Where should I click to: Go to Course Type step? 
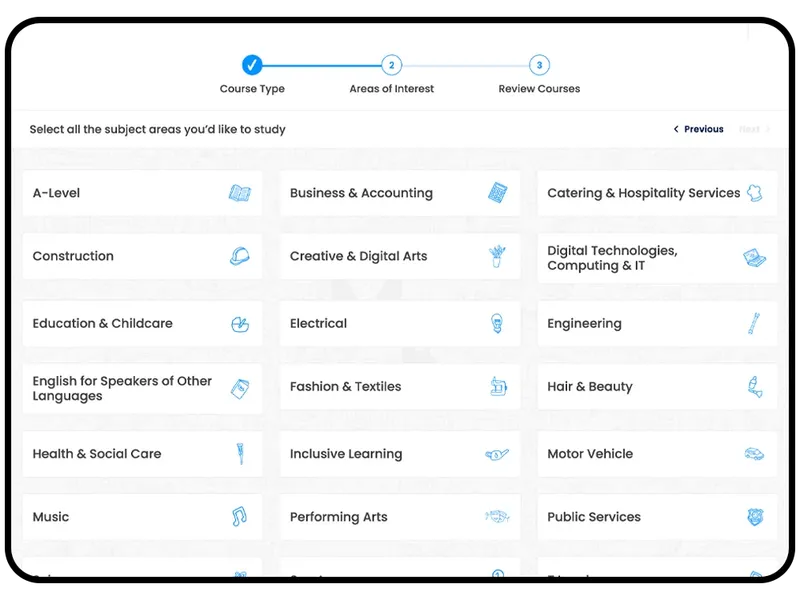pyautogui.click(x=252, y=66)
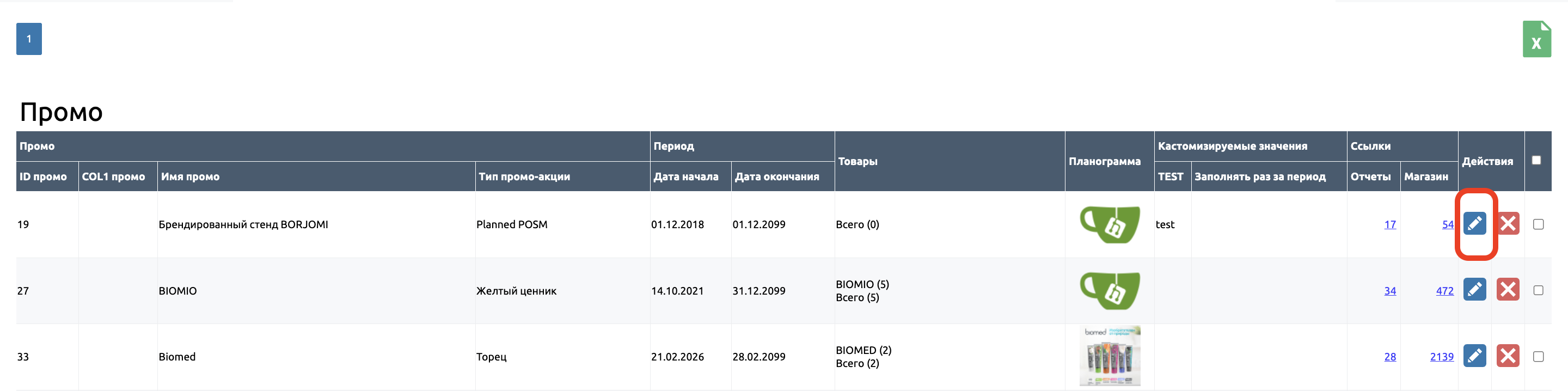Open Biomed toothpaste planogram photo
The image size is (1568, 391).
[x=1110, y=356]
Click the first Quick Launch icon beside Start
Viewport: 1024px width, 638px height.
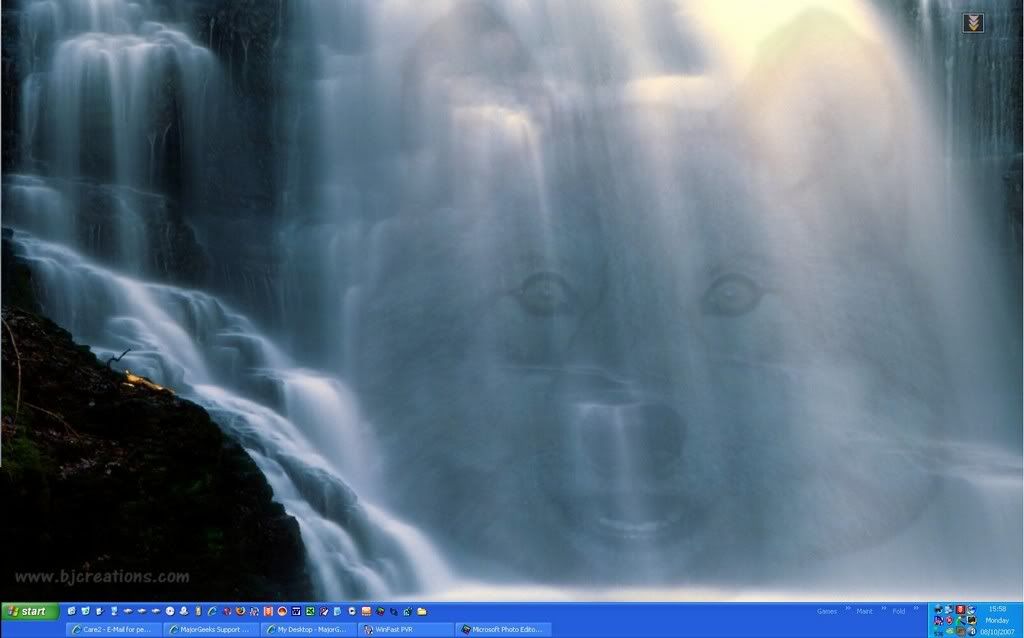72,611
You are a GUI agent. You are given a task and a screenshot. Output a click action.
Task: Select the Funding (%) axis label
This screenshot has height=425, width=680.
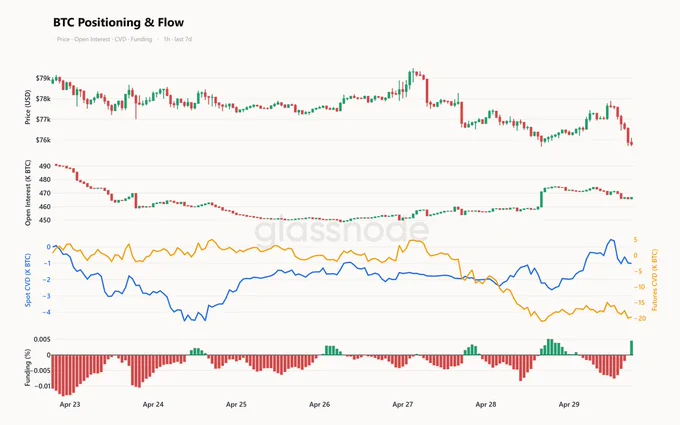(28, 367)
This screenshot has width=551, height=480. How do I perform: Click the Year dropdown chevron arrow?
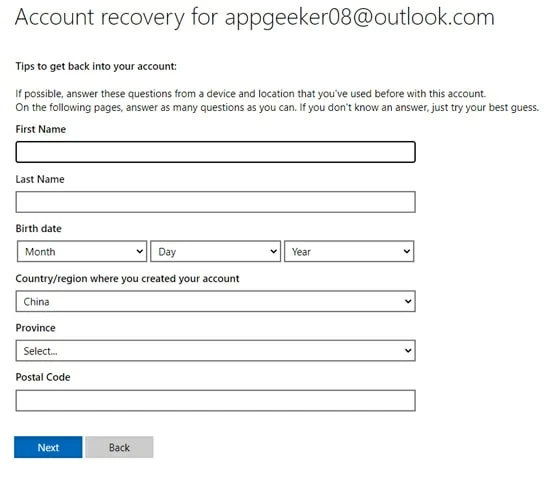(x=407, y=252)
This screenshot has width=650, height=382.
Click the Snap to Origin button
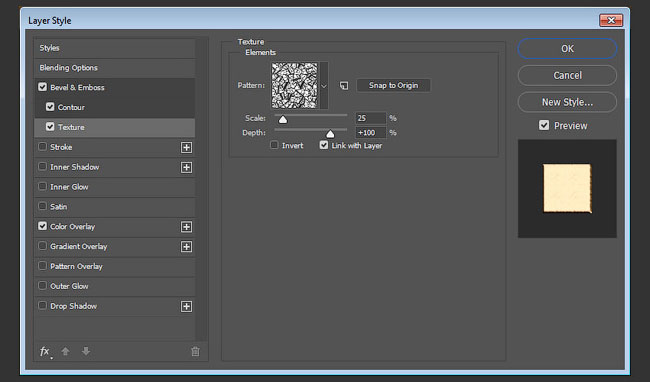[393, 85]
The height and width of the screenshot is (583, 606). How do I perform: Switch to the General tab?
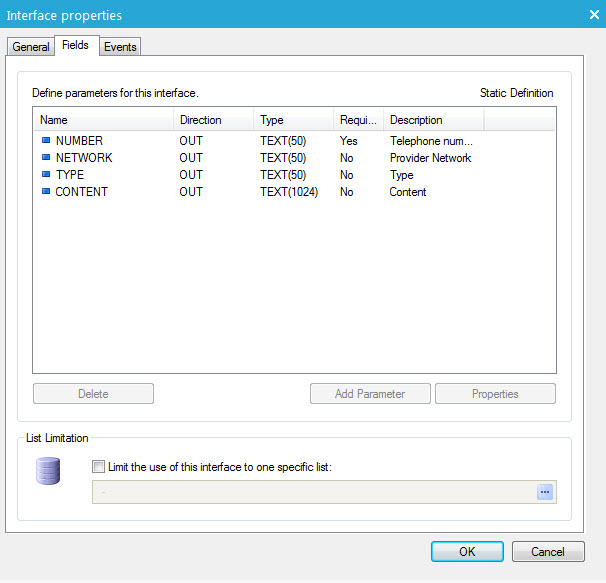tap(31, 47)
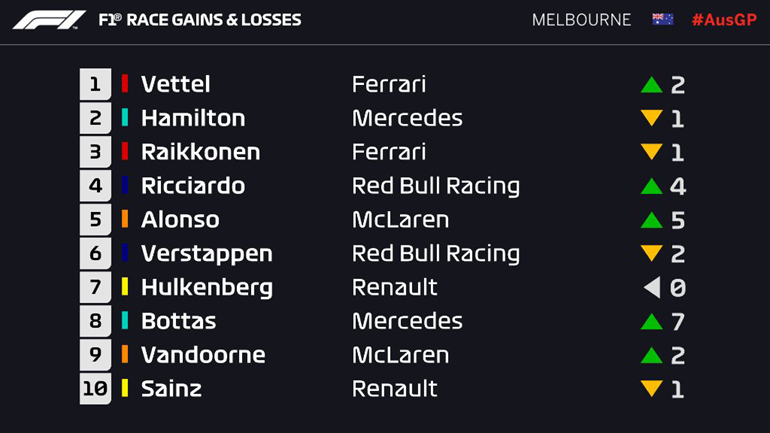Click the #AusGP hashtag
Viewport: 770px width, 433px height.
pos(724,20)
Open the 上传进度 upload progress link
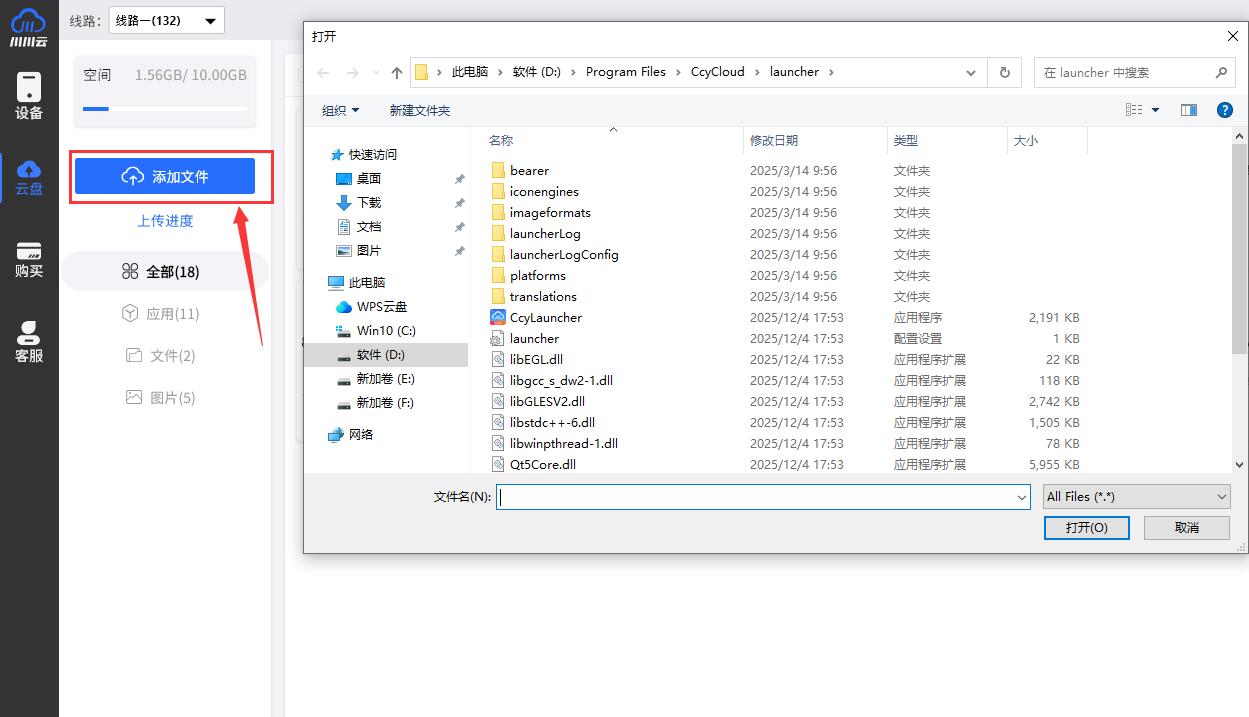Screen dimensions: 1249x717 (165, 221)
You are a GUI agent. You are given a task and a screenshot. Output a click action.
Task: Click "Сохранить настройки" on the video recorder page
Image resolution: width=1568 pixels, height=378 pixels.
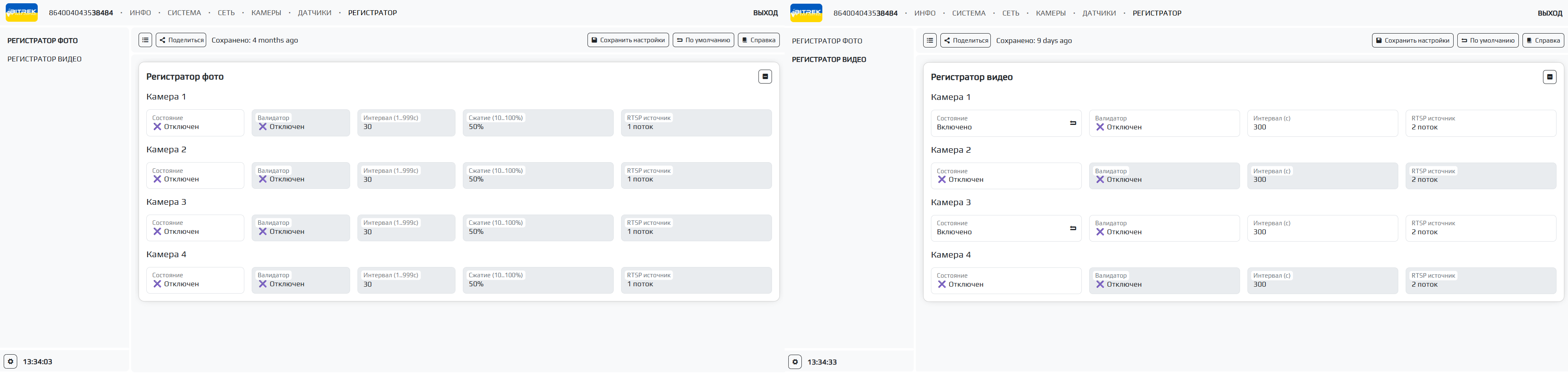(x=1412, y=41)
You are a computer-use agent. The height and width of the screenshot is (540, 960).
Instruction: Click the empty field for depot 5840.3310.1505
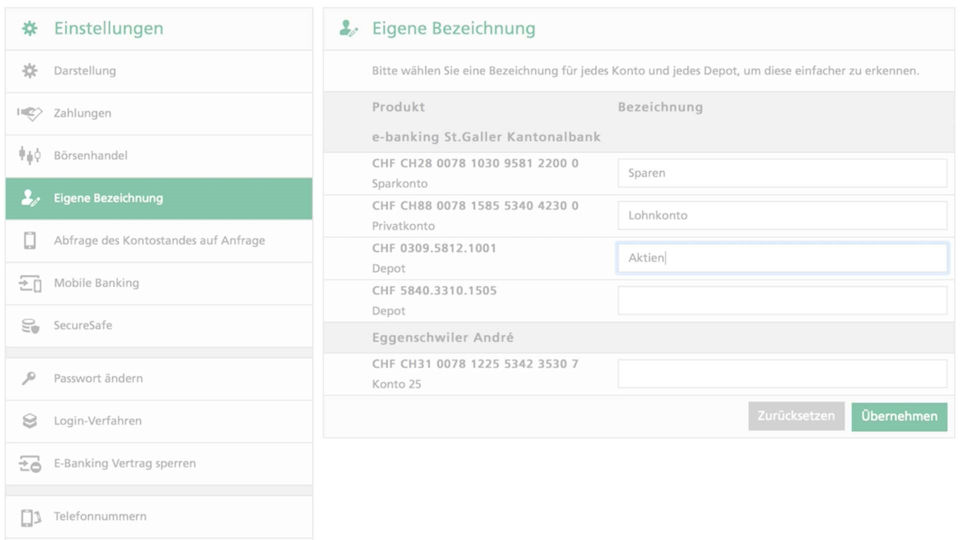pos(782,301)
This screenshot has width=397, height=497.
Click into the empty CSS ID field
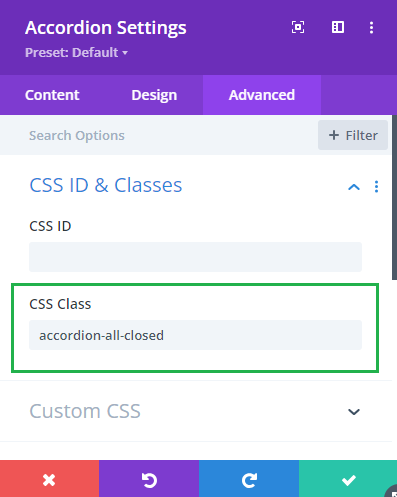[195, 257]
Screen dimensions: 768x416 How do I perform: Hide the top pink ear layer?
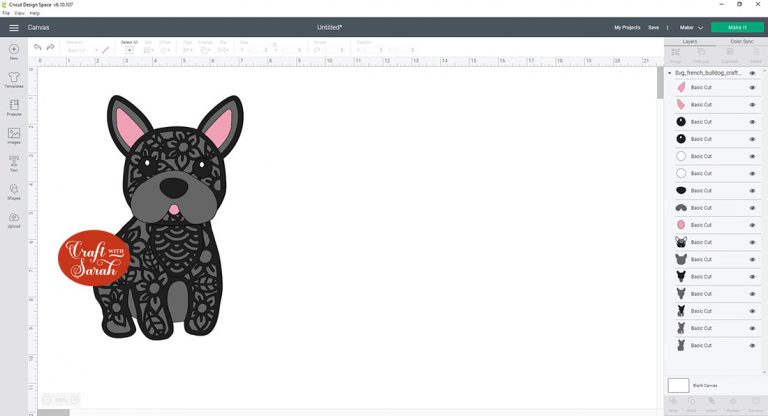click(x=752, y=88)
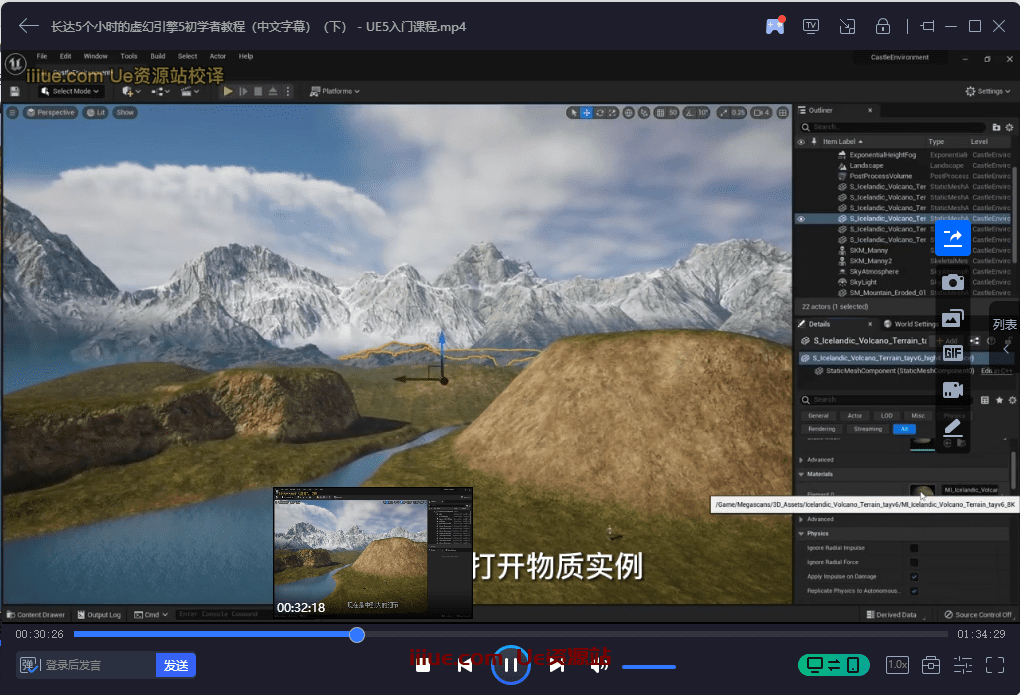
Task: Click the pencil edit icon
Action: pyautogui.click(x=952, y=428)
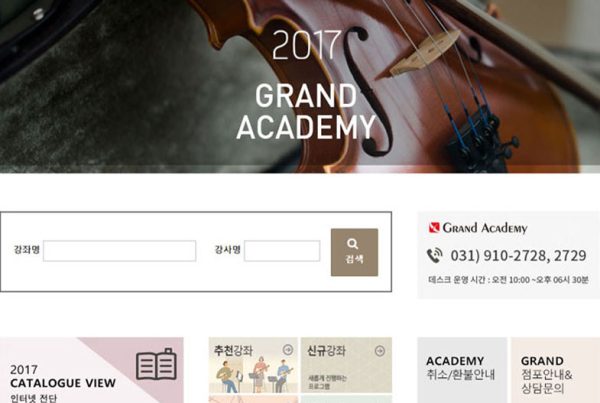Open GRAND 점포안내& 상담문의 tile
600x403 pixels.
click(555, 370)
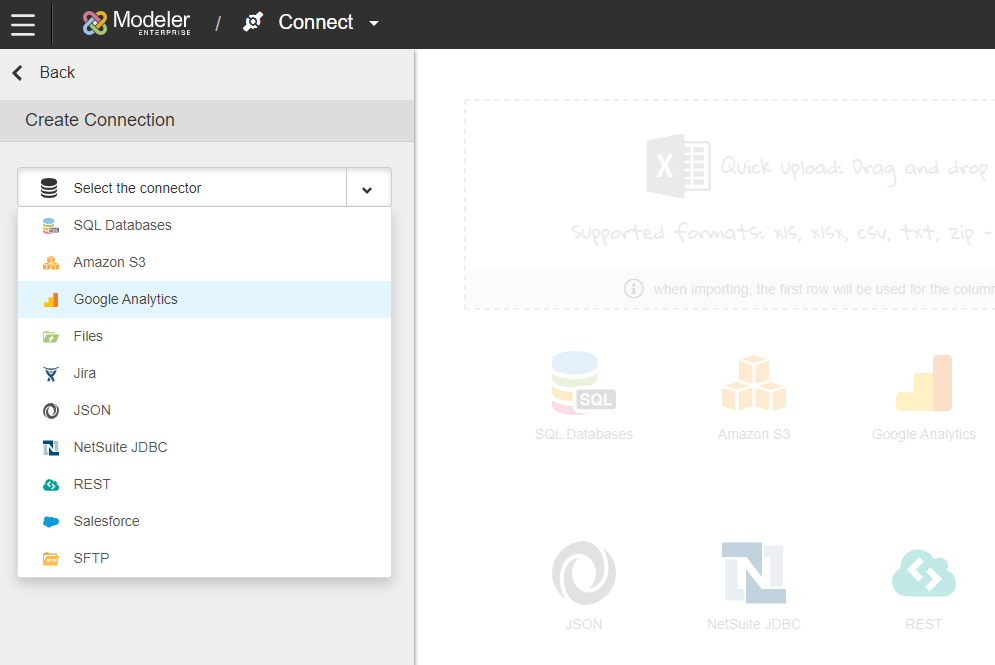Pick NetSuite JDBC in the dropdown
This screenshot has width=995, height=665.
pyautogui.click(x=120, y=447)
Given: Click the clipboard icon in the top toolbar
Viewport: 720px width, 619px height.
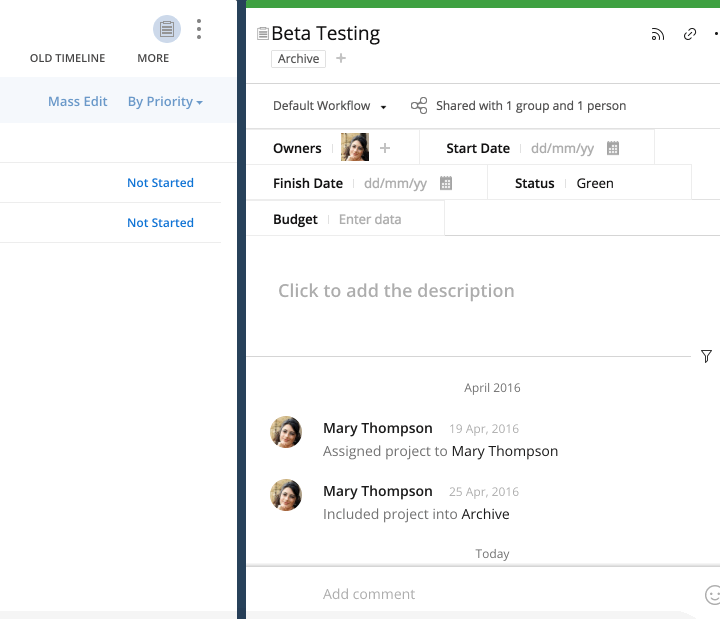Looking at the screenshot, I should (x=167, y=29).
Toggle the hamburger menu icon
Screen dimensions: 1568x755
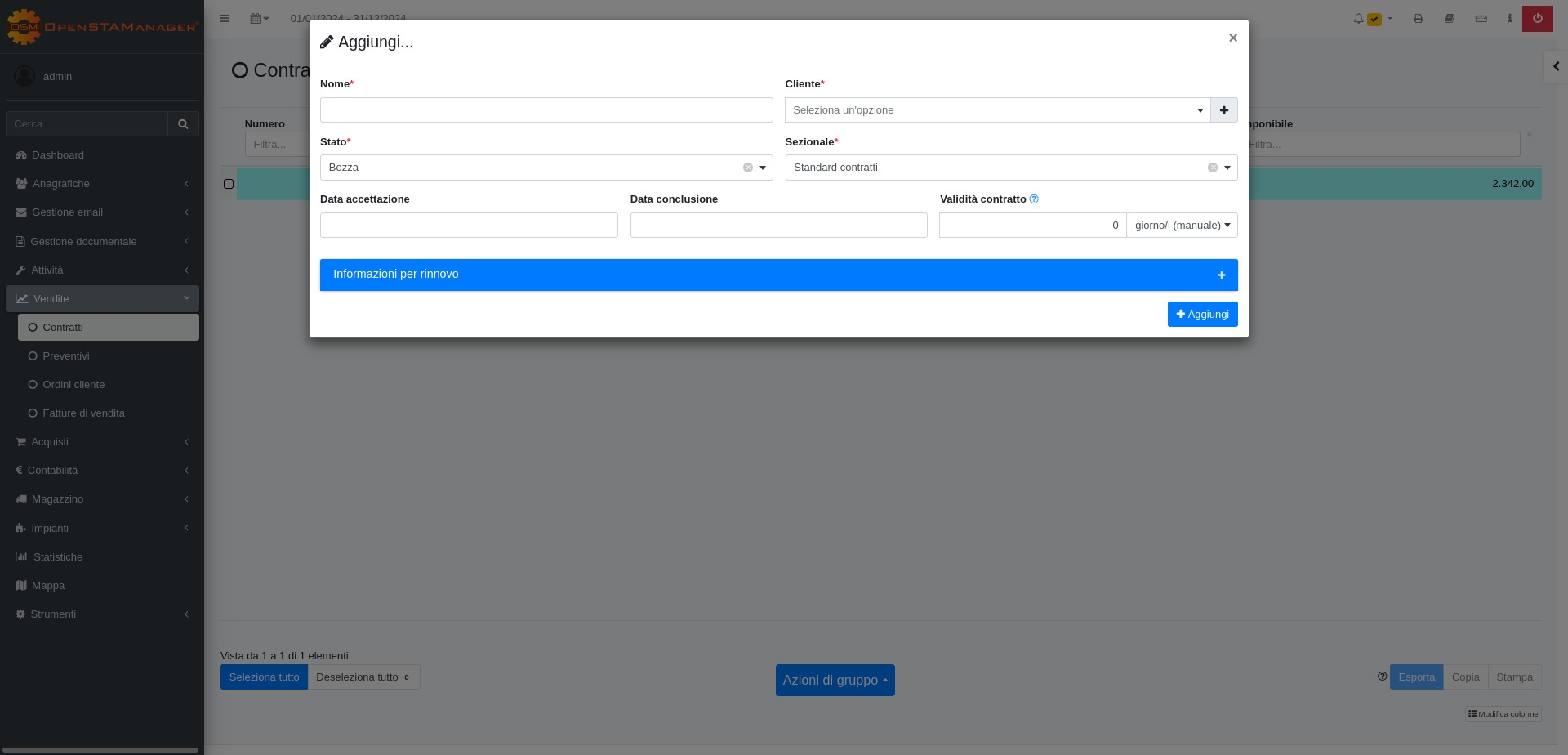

^^^^^^^^^^^^^^^^

## Task statement
Reproduce the whole listing above character for character; pictures do not belong in it.

## Response
Where should I click to: Go to Course Type step? 
pyautogui.click(x=252, y=66)
Open Biomed toothpaste planogram photo
The image size is (1568, 391).
[x=1110, y=356]
Click the first Quick Launch icon beside Start
Viewport: 1024px width, 638px height.
72,611
You are a GUI agent. You are given a task and a screenshot. Output a click action.
Task: Select the Funding (%) axis label
This screenshot has height=425, width=680.
(28, 367)
This screenshot has width=551, height=480. How do I perform: Click the Year dropdown chevron arrow?
(x=407, y=252)
This screenshot has width=650, height=382.
Click the Snap to Origin button
[393, 85]
The height and width of the screenshot is (583, 606). How do I perform: Switch to the General tab?
tap(31, 47)
Click the #AusGP hashtag
Viewport: 770px width, 433px height.
pos(724,20)
Open the 上传进度 upload progress link
Screen dimensions: 1249x717 (165, 221)
You are a GUI agent. You are given a task and a screenshot. Output a click action.
Task: Click "Сохранить настройки" on the video recorder page
Image resolution: width=1568 pixels, height=378 pixels.
(x=1412, y=41)
You are a computer-use agent. The height and width of the screenshot is (540, 960).
Instruction: Click the empty field for depot 5840.3310.1505
pos(782,301)
This screenshot has width=397, height=497.
Click into the empty CSS ID field
[195, 257]
Screen dimensions: 768x416 How do I perform: Hide the top pink ear layer?
click(x=752, y=88)
Task: Click the pencil edit icon
Action: pyautogui.click(x=952, y=428)
Open GRAND 점포안내& 상담문의 tile
600x403 pixels.
click(555, 370)
Pick NetSuite JDBC in the dropdown
This screenshot has width=995, height=665.
pyautogui.click(x=120, y=447)
Given: Click the clipboard icon in the top toolbar
Viewport: 720px width, 619px height.
Looking at the screenshot, I should (x=167, y=29).
Toggle the hamburger menu icon
Screen dimensions: 1568x755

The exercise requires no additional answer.